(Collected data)
────────────────────
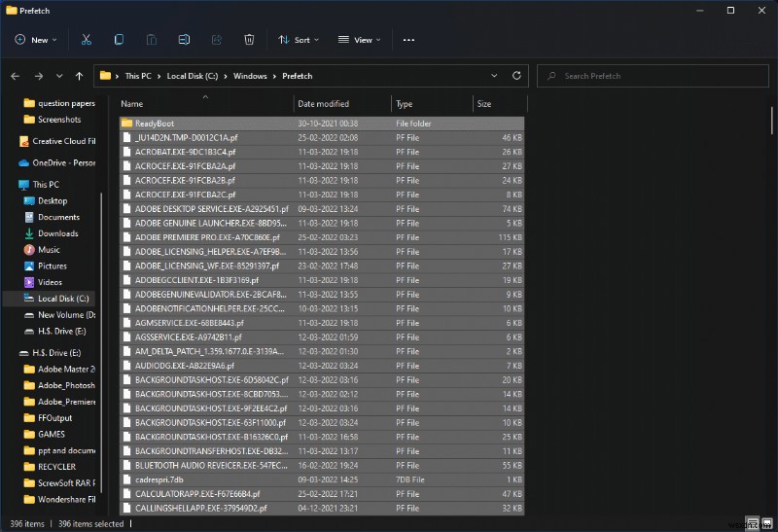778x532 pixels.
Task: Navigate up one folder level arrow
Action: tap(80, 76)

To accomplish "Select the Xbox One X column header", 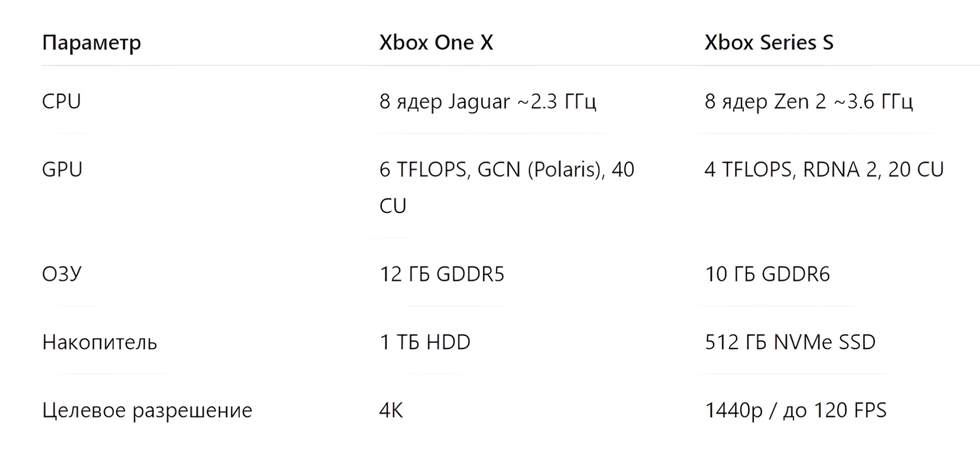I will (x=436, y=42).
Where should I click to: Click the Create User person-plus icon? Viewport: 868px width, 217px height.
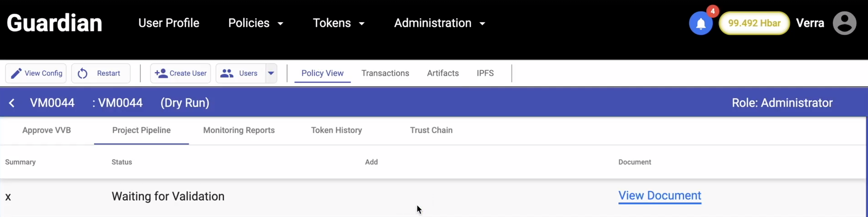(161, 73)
────────────────────
Could you set down exactly, and only, the lines from the line containing "Where should I" through the last line of the records, both included, without the pictures?

— Completed task —
Where should I click to: Click the Create User person-plus icon? Viewport: 868px width, 217px height.
(161, 73)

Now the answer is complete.